La reciente escalada en el precio de los combustibles ha encendido las alarmas en uno de los sectores más sensibles para la mesa de los chilenos: la industria panadera.
Según el gremio, tras un año marcado por incrementos en los costos de electricidad, salarios y la implementación de las 40 Horas, advierten que esta nueva alza podría ser "la gota que derramó el vaso".
En conversación con 24 Horas, Juan Mendiburu, presidente de la Asociación Gremial de Industriales del Pan (Indupan), analizó el complejo escenario que enfrentan las cerca de 14.000 panaderías del país.
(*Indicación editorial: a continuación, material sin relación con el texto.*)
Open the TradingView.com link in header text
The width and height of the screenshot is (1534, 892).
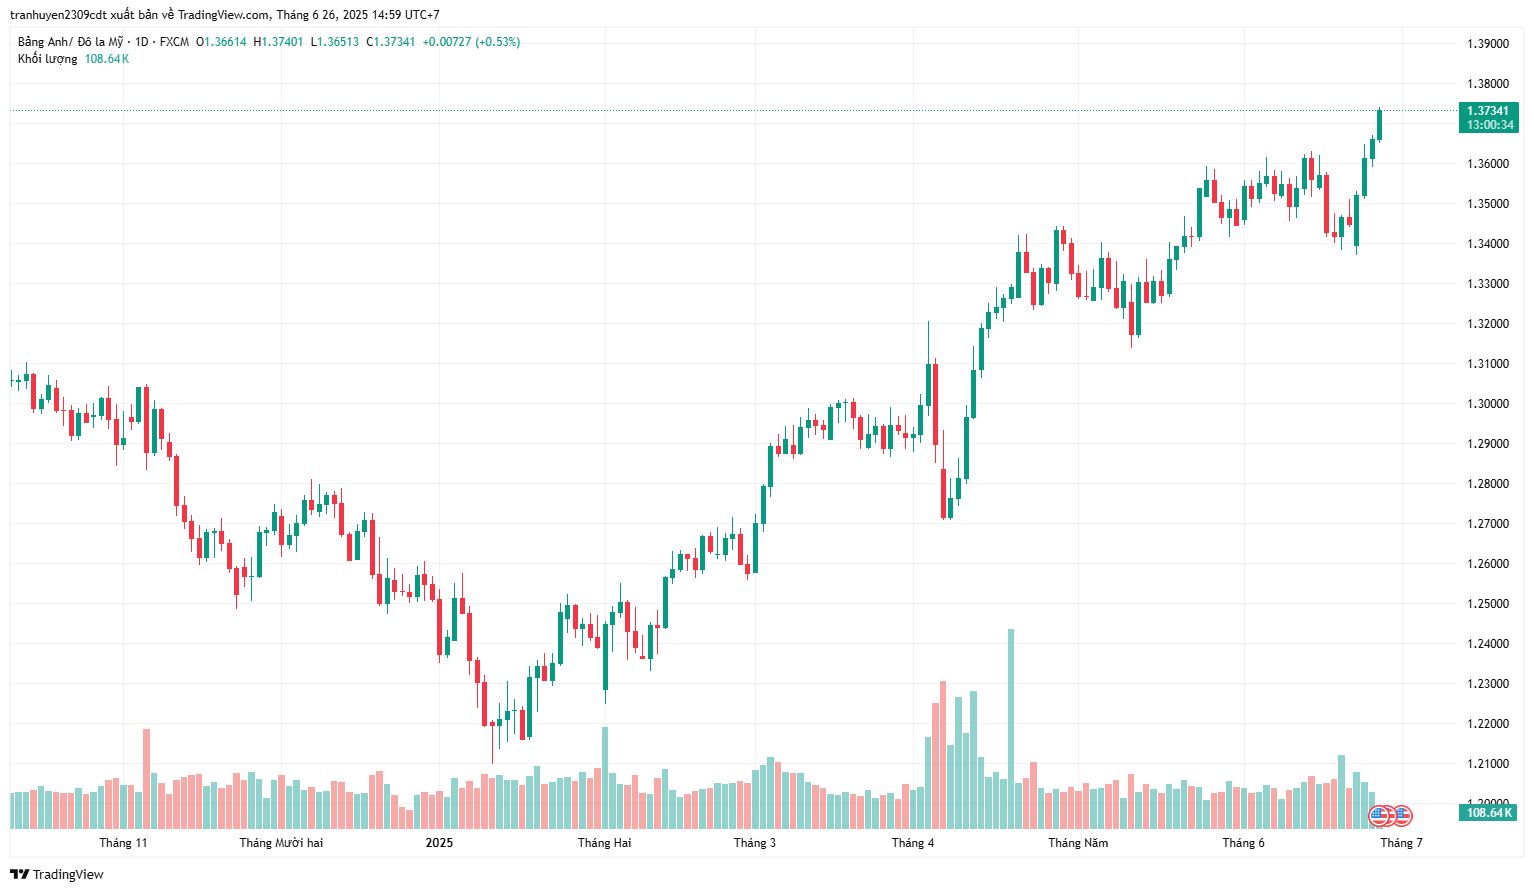(224, 15)
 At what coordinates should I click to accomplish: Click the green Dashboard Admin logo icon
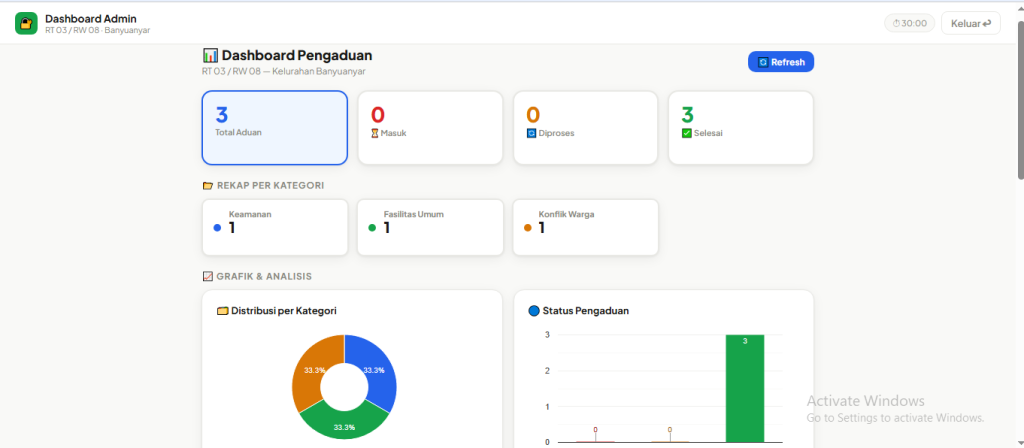click(x=26, y=23)
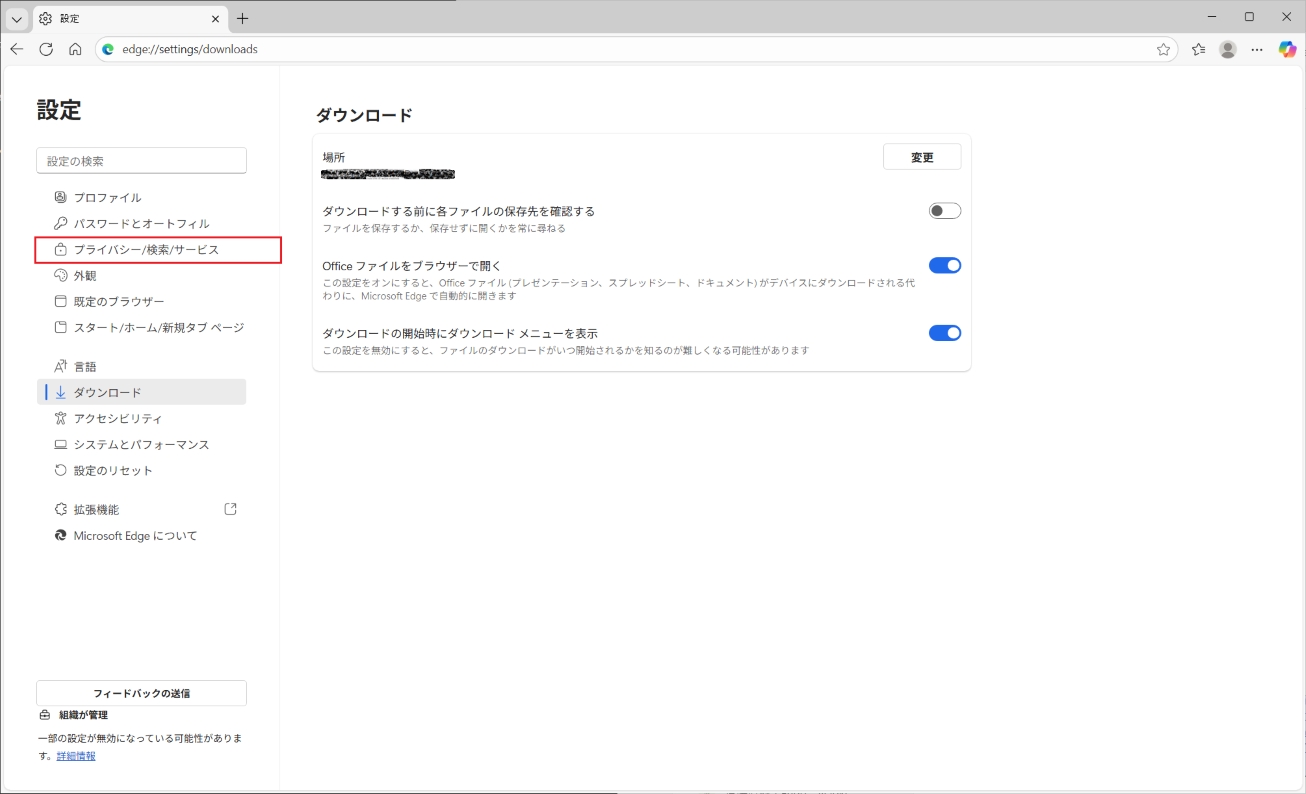Click the favorite star in address bar
The width and height of the screenshot is (1306, 794).
pos(1163,49)
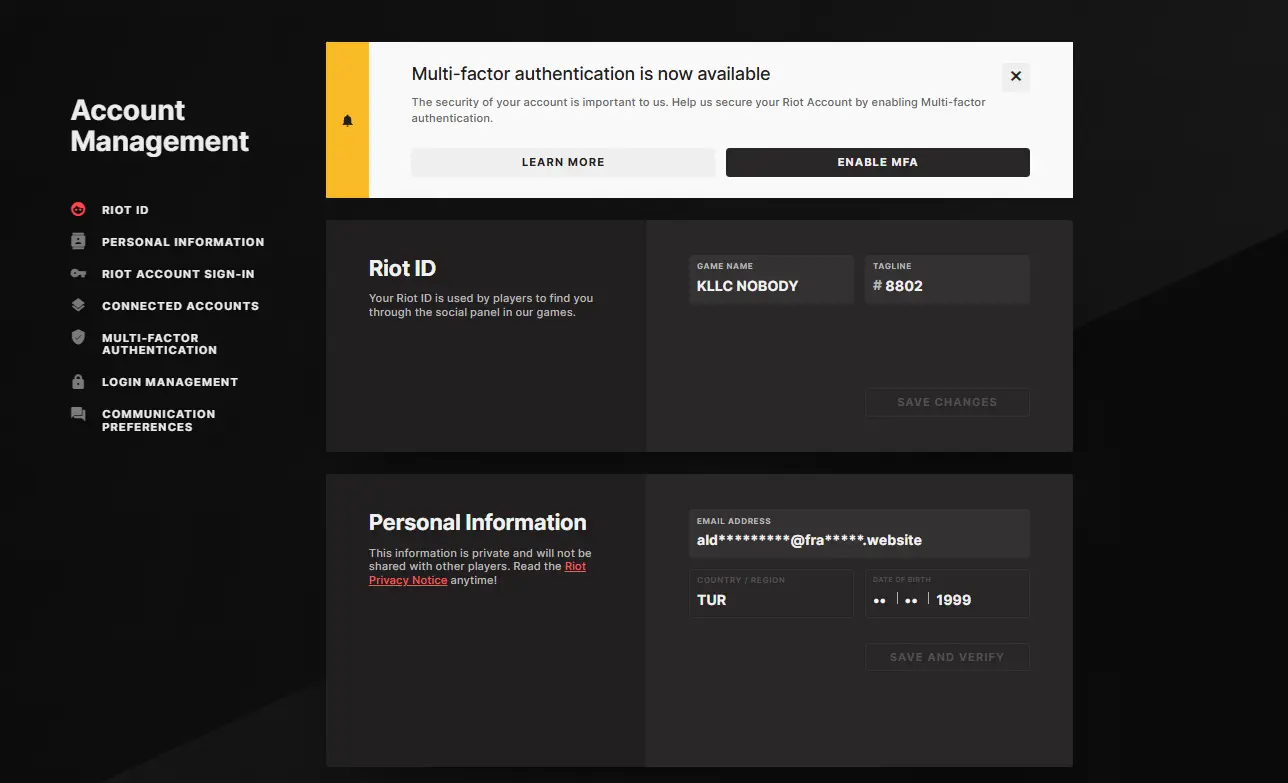Click the Riot ID face icon in sidebar
The image size is (1288, 783).
pos(78,210)
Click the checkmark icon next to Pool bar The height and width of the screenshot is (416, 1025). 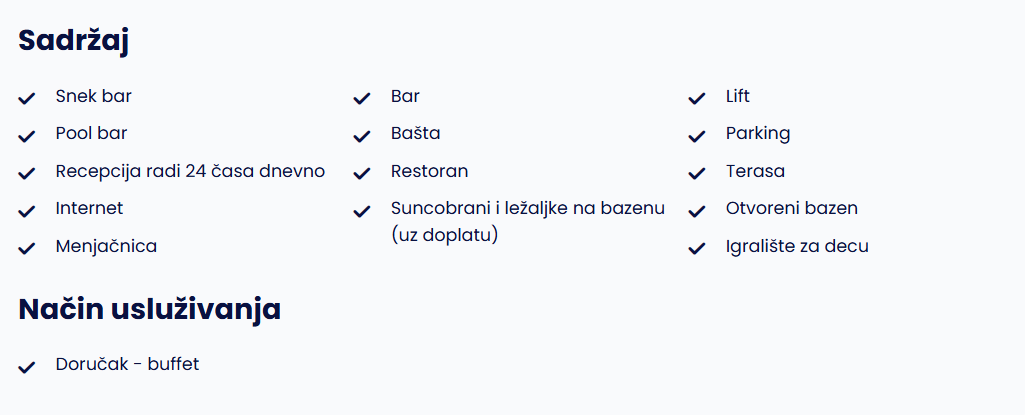26,136
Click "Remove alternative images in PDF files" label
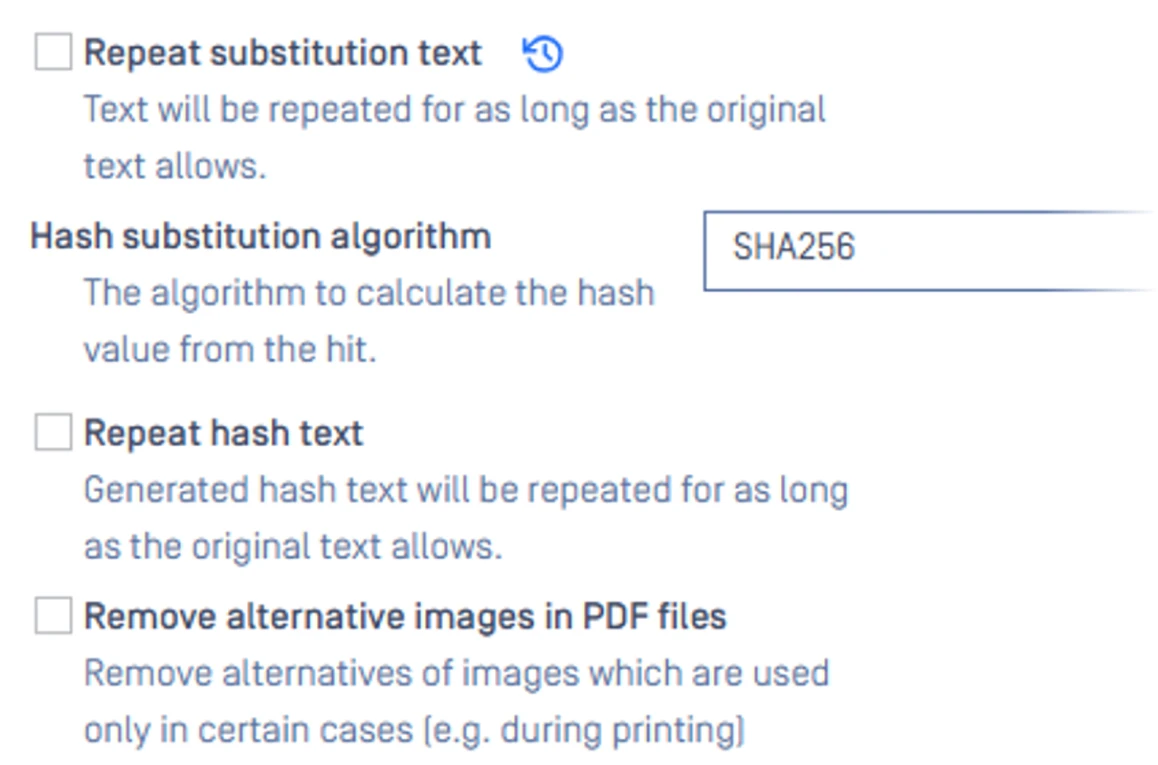Screen dimensions: 1158x765 tap(405, 616)
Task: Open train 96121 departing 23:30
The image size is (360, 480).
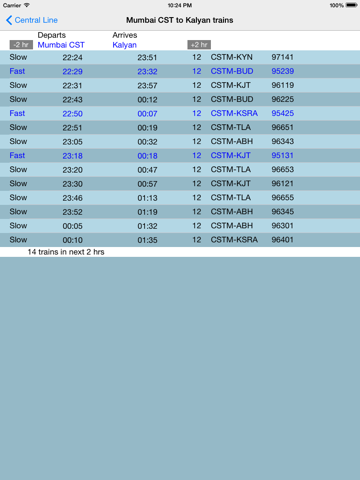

Según el dirigente, el impacto no es uniforme, pero afecta dos pilares fundamentales de la operación: el horneado y la logística.
"Las panaderías principalmente trabajan con petróleo los hornos y la distribución, también hay que recordar que las parrillas tradicionales distribuyen cerca del 70% del pan que fabricamos y eso se distribuye en vehículos de bencina, petróleo, que son de la panadería", consignó el presidente del gremio.
En cuanto a eventual alza del pan, Mendiburu sostuvo que: "Es muy variable esperar un alza pronta porque los panaderos, por lo general, ajustamos los costos lo más que podemos, porque subir el pan no es fácil, ya es un tema bastante sensible para la comunidad (...) sacando una cuenta así aproximada, hoy día coser un kilo de pan en horno de petróleo cuesta $50 pesos más y distribuirlo otros $40, pero eso no quiere decir que el pan vaya a subir $90 o $100 pesos, puede ser que no suba, o algunos suban más".
En ese sentido, puntualizó que "cada panadero ajusta sus costos lo más que puede porque subir el precio es un tema muy sensible para la comunidad y existe mucha competencia".
El presidente de Indupan destacó que la realidad varía según la ubicación y la infraestructura de cada local. Mientras que en Santiago cerca del 90% de las panaderías funcionan con petróleo, en provincias aún persiste el uso de leña.